Senator Ping Lacson, Chairman of the Committe on Games and Amusements listens as PCSO's Ms. Sandra Cam speaks during the 2nd joint public hearing of the Philippine Charity Sweepstakes Controversy at the Senate of the Philippines in Pasay City, Feb 12, 2018. MBPHOTO.CAMILLE ANTE

Senator Panfilo M. Lacson
(CAMILLE ANTE / MANILA BULLETIN)

Lacson issued this statement after the Court of Tax Appeal cleared former Armed Forces of the Philippines (AFP) Lieutenant General Jacinto Ligot on his P428 million tax deficiency.

In 2005, Ligot, a former AFP Comptroller, and six others were accused of corruption involving P135 million.

Ligot was grilled by senators led by former Sen. Jose “Jinggoy’’ Estrada over allegations of being involved in a P300 million corruption case.

Lacson said that he has time and again filed a bill clearly stating that a person entering the government is deemed to have waived protection of the Bank Secrecy Law.

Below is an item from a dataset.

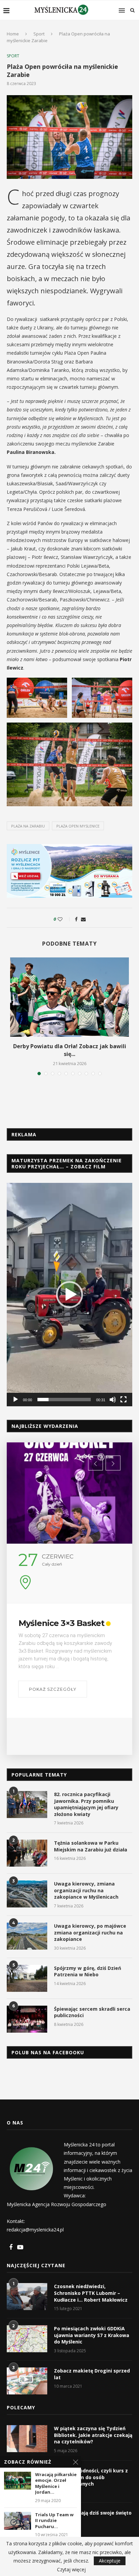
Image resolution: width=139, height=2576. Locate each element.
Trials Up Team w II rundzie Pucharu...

He said there have been many studies made on his bill which mandates that all government workers must be transparent in their responsibilities and functions.

This means the law is stricter on government workers than on persons not working for the government.

But the bills he has filed, when referred to appropriate Senate committees, have not even called to public hearings by committee chairmen.

‘’Natatandaan ko pangalawang ulit ko na fina-file ito. Hiling ko sana makarating man lang sa committee at madinig sa isang committee. Hindi ito nadidinig eh,’’ Lacson said. (I remember that I have filed the bill twice but they were never called for public hearing by a committee.)

Asked whether it is obvious that these committees do not want his bill, Lacson replied: ‘’Parang ganoon kasi parang walang interest.’’ (It seems to be so because they apparently do not seem to have an interest on it.)

When a bill is filed, the Senate leadership assigns it to an appropriate committee for public hearing. Its report will be submitted to the Senate floor for debate, and approval on second and third reading.

There is also a need for a counterpart bill of the House of Representatives.

Their individual bills, if approved, will be subjected to a bicameral conference committee meeting. If panel members can iron out the differing provisions of their bills, the panel chairmen submit their committee reports for ratification by the two legislative chambers voting separately.

Their reconciled bill will later be enrolled with the signatures of the Senate President and House Speaker. It will later be sent to Malacanang for enactment into law or veto.